Agreed. I'm a lifelong drummer and i've been in a very improvisational band, and i've only just discovered CAN in the last year or so, and realized this music is the very thing i've been going for
I heard somewhere that Sid Vicious´s main influence for his " drumming " in their Flowers of Romance band was excatly this drummer ... I thought that was pretty naive, you know jack about precussion and you wish to play like this overnight - poor sod probably assumed this was all random ,thus pretty accessible and " punk " ( well, it´s actually pretty Punk in its own right , mind you ) (-:
I bought two albums on the same day once - Tago Mago and Ram, by McCartney. I finished this track and started playing Too Many People...and it sounded like an extension of this! Seriously, hear the first 20 seconds of TMP and tell me I'm wrong.
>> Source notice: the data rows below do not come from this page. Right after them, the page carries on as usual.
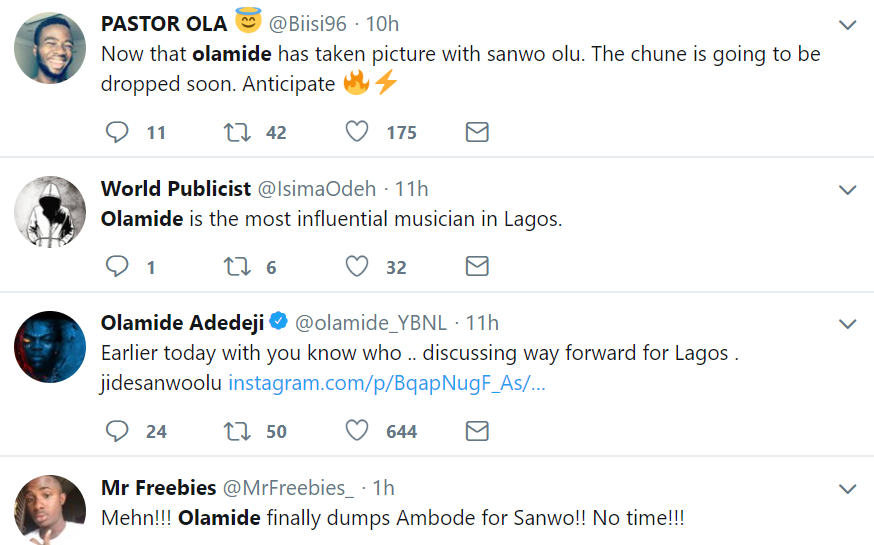Message World Publicist's tweet with envelope icon
This screenshot has width=874, height=545.
(x=477, y=266)
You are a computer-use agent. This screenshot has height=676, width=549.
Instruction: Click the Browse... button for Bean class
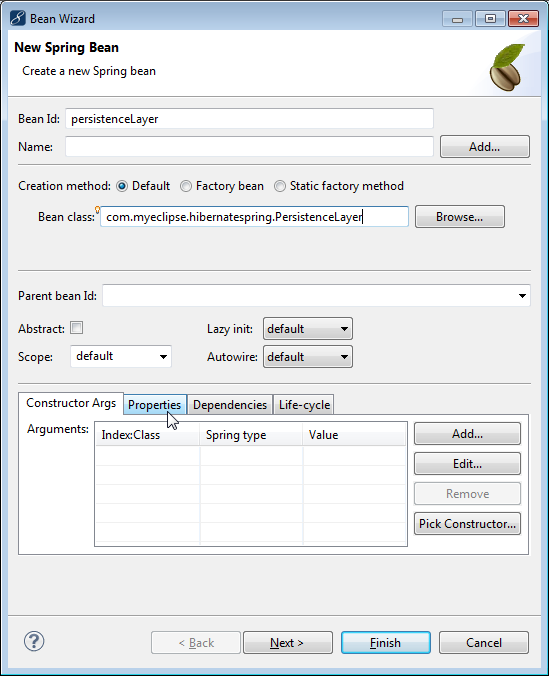459,217
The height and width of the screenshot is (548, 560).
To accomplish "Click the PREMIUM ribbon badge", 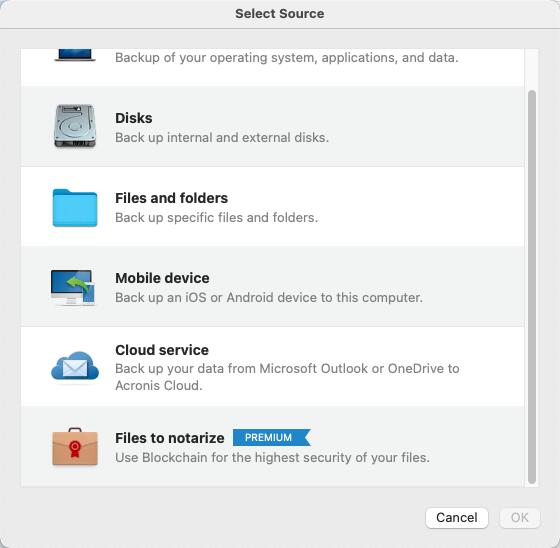I will (x=272, y=437).
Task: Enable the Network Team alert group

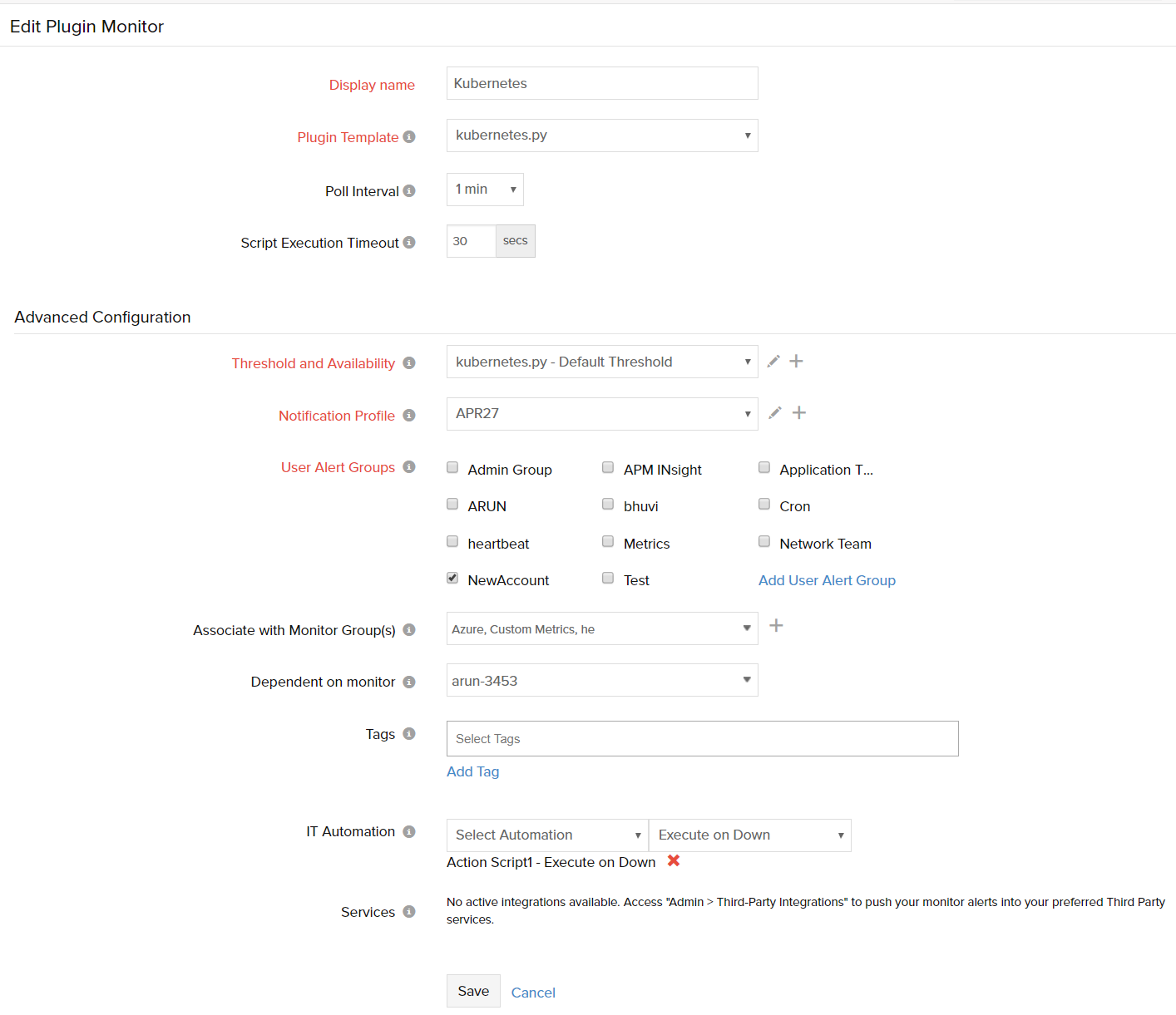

Lyrcs: You just smile at me, You're just on my knee, Bring me coffee or tea, Call me "pretty little bee". Whisper in my ear, lad, You're still my parent friend, Throw me out of my bag, Ask me "Are you dead?" I feel pretty in the chimney, I feel, I feel pretty in the chimney, I feel, I feel pretty in the chimney, I feel, You just smile at me, You're just on my knee, Bring me coffee or tea, Call me "pretty little bee". Whisper in my ear, lad, You're still my parent friend, Throw me out of my bag, Ask me "Are you dead, Dead, dead?" You just smile at me, You're just on my knee. I feel pretty in the chimney, I feel, I feel pretty in the chimney, I feel, I feel pretty in the chimney, yes, I'm again, Yes, I'm again, yes, I'm again, Yes, I'm again, yes, I'm again, Oh! Yes, I'm again, yes, I'm again. Yes, I'm again, yes, I'm again, Yes, I'm again, yes, I'm again, Yes, I'm again, yes, I'm again, Yes, I'm again. Yes, I'm again.
I love stuff like this I’ve been into music for 50 years and every so often a band comes into your radar that you had no clue what so ever about. This band really “can” jam and the lead singer is so untraditional I love it!
Is that *really* what he's singing? I must confess, I've always heard it as "I feel pretty in a chimney...", but Heaven knows, I may be wrong. Did the original vinyl release of *Tago Mago* come with a lyric-sheet? I hope it did; I feel like only the lyric-sheet that came with the album would have the real truth. Online-posted lyrics cannot be trusted; not in the case of Can, anyway.
This group is among a bunch of artists I can still not describe, as the recordings I still have and enjoy seem to come from various countries. I loved EGE BAMYASI and regret that was one recording I always could only borrow and never did find on vinyl to buy. SILVER APPLES, AMON DUUL II, CAN, and even to some extent MAN ... in my head, they're kind of together. Generally, this is music I like and few I know want to hear or appreciate, so I listen by myself -- a pleasure!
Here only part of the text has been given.